We guess that \[ \frac{1}{n} \sum_{i=0} ^{n-1} \mathbf{1}[X_i=1] \mathbf{1}[X_{i+1}=3] \to \mathbb{P}(X_1 = 3| X_0 = 1) \pi(1) = p_{13}\pi(1)\] since the Markov chain will eventually behave like one started from the stationary distribution \(\pi\).

```
step <- function(i){
q = P[i,]
x=-1
u = runif(1)
j=0
cumq = cumsum(q)
while(x==-1){
j<-j+1
if(u <= cumq[j]){x <-j}
}
x
}
steps <- function(n){
x = 1
for (i in 1:n){
x <- c(x, step(x[i]))
}
x
}
mc=steps(10000)
stat = c(mean(mc==1), mean(mc ==2),mean(mc ==3), mean(mc ==4), mean(mc ==5) )
stat
```

`## [1] 0.2419758 0.2124788 0.1210879 0.1188881 0.3055694`

`stat %*% P`

```
## [,1] [,2] [,3] [,4] [,5]
## [1,] 0.2457421 0.2154701 0.1209879 0.119988 0.2978119
```

```
onethree=0
for(i in 1:9999){
if (mc[i]==1 && mc[i+1]==3 ){
onethree <- onethree +1
}
}
onethree/10000
```

`## [1] 0.121`

Let \(C_1\) or \(C_0\) be the second coin that is flipped.

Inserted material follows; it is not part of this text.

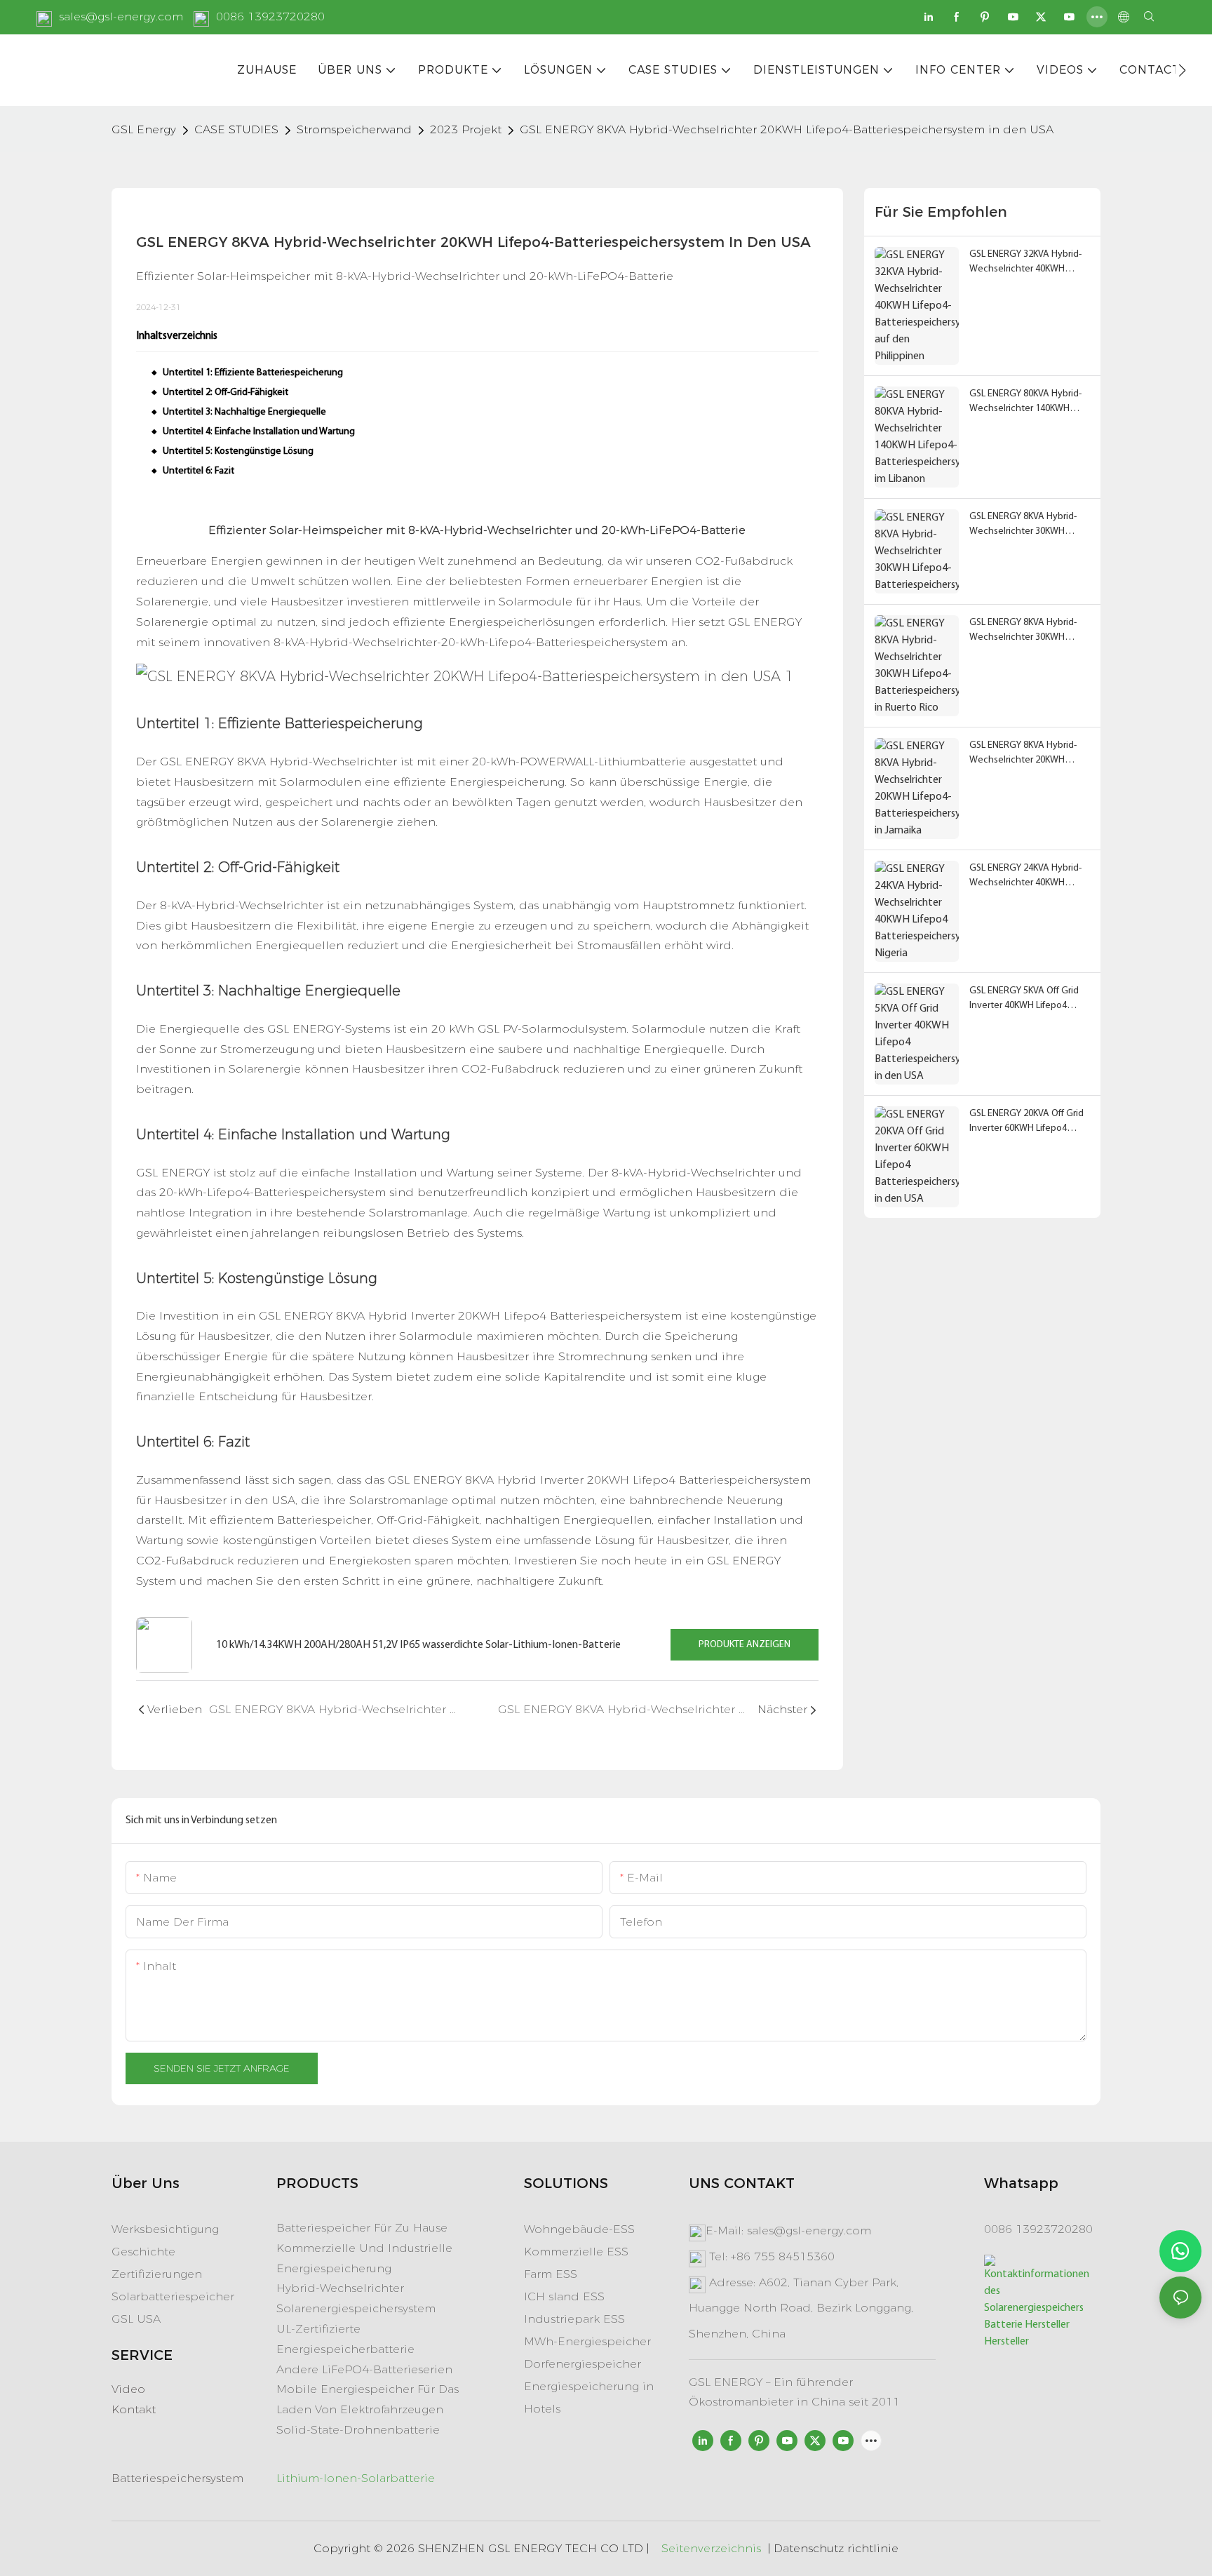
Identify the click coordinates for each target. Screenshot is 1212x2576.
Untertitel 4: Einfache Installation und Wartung (259, 432)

We have \[\mathbb{P}(W =1, Z=1) = \mathbb{P}(W =1, C_1=1) = 1/4\] \[\mathbb{P}(W =1, Z=0) = \mathbb{P}(W =1, C_1=0) = 1/4\] \[\mathbb{P}(W =0, Z=1) = \mathbb{P}(W =0, C_0=1) = 1/8\] \[\mathbb{P}(W =0, Z=0) = \mathbb{P}(W =0, C_0=0) = 3/8\]

We have

\[\mathbb{P}(W =1|Z=1) = \frac{\mathbb{P}(W =1, C_1=1)}{\mathbb{P}(Z=1)} = 2/3\] \[\mathbb{P}(W =1| Z=0) = \frac{\mathbb{P}(W =1, C_1=0)}{\mathbb{P}(Z=0)} = 2/5\] \[\mathbb{P}(W =0|Z=1) = 1/3\] \[\mathbb{P}(W =0| Z=0) = 3/5\] * These conditional probabilites are given to us by the set-up: \[\mathbb{P}(Z=1 | W=1) = 1/2\] and \[ \mathbb{P}(Z=1 | W=0) = 1/4\]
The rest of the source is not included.